Monday, November 16, 2009
The American Institute of CPAs (AICPA) has filed a lawsuit against the Federal Trade Commission (FTC) over the Red Flags Rule, reports WebCPA.com. AICPA says the FTC is wrong to interpret that the rule should apply to accountants. The Red Flags Rule requires that financial institutions and creditors take certain measures to prevent and recognize identity theft. "We do not believe that there is any reasonably foreseeable risk of identity theft when CPA clients are billed for services rendered," said AICPA president and CEO Barry Melancon. Late last month a U.S. District Court judge granted an American Bar Association motion to prevent the FTC from holding practicing attorneys accountable to the rule.
Anyone who has read or even scanned the Red Flags legislation cannot help but to see that this is intended to lower the incidents of identity theft through a sensitivity and understanding of what some of the causes are. Attorneys seem to be sensitive more to having oversight from outside their ranks than to stopping identity theft.
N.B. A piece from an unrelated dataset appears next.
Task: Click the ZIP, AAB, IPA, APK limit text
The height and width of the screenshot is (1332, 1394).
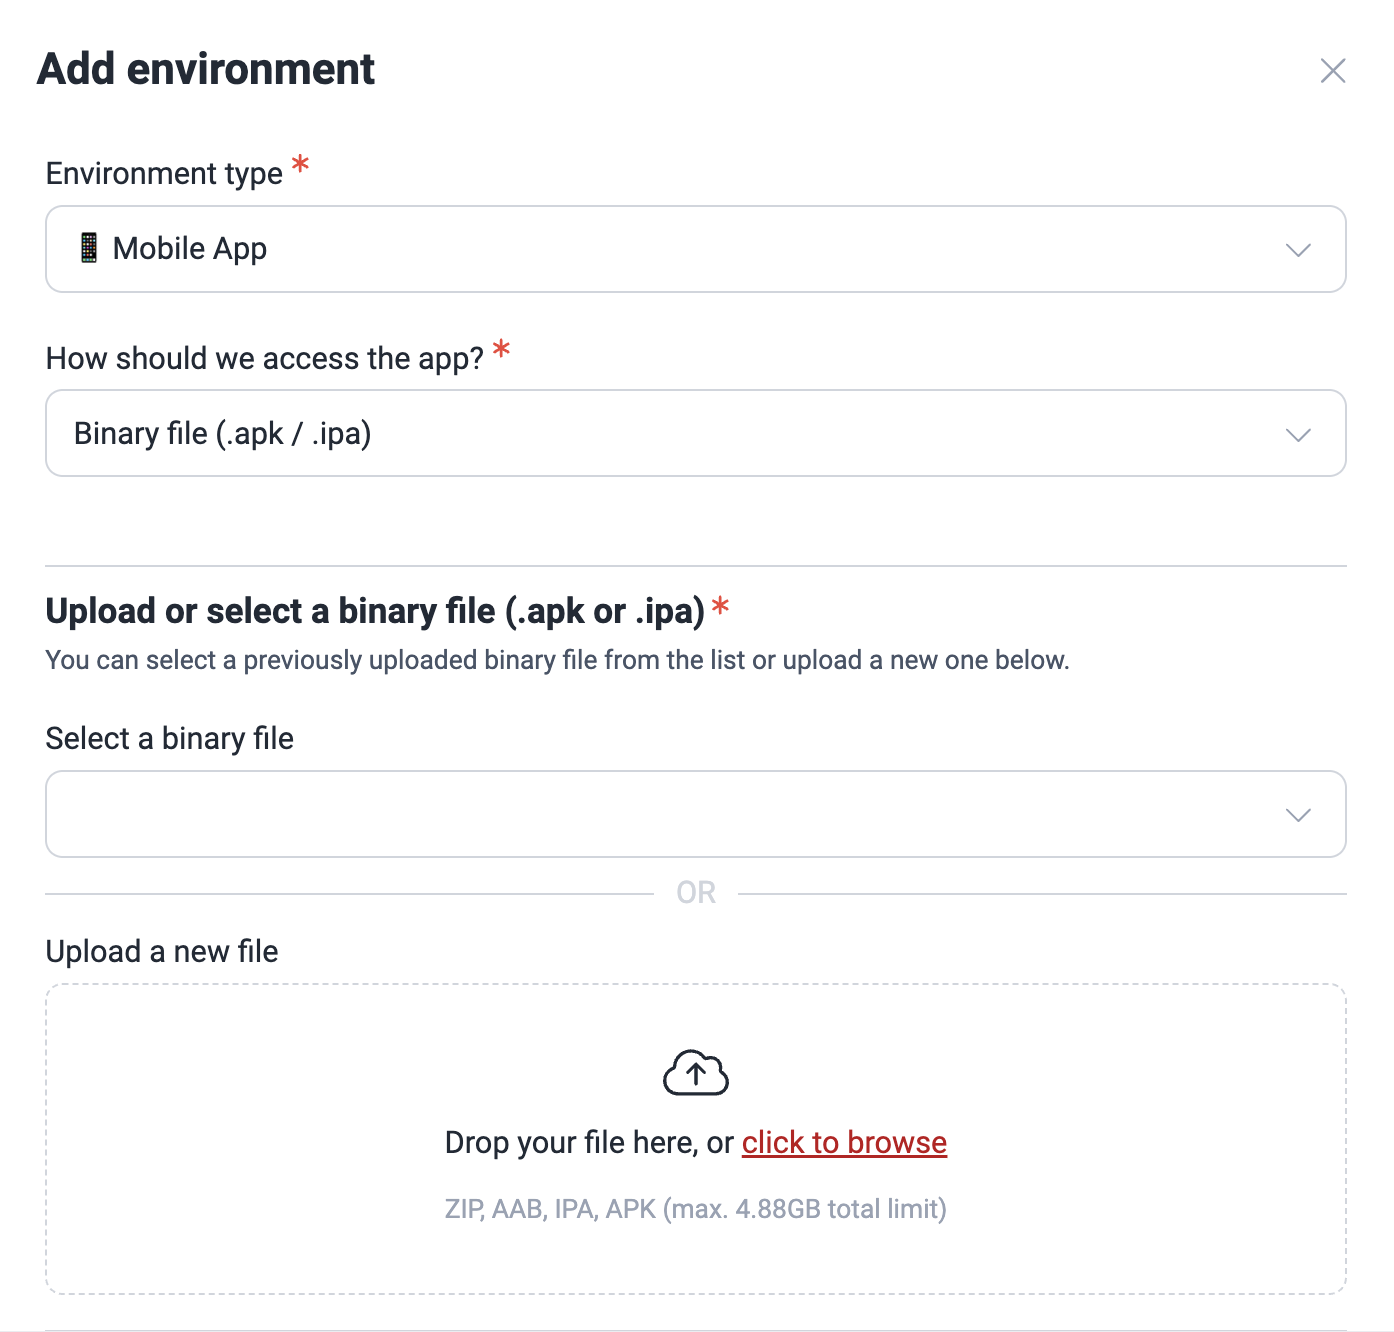Action: click(x=695, y=1208)
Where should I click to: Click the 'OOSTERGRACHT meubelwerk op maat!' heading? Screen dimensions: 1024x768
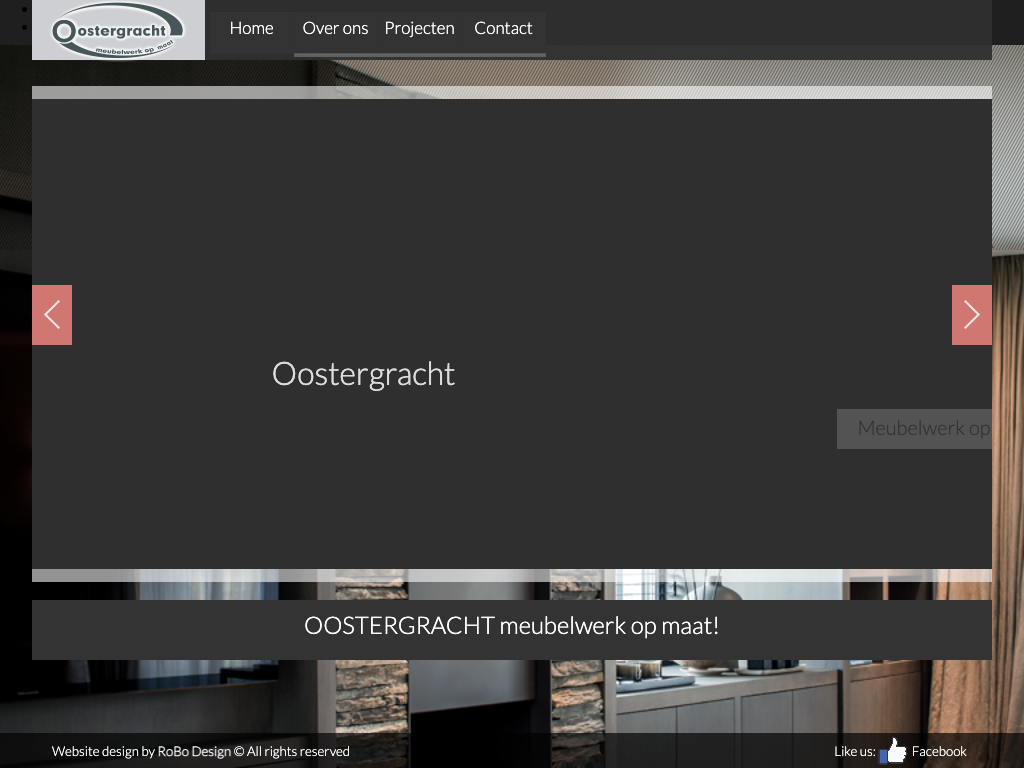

I am pretty certain however that when an attorney suffers at the hand of identity thieves they want to know what the company whose compromise caused the theft had done to safeguard their information prior to the breach. Not wanting to lose their own thunder the lobbyists for CPAs feel the need for their own exemption. That is evident in the statement by Mr. Melancon who mistakenly links billing to theft. It isn't the billing Mr. Melancon, it's the data lying about in your company waiting for someone to walk out with it on a CD, or to hack your servers and get it.
Again, "When you safeguard the information you keep on others you are protecting them. When someone else does it they are protecting you."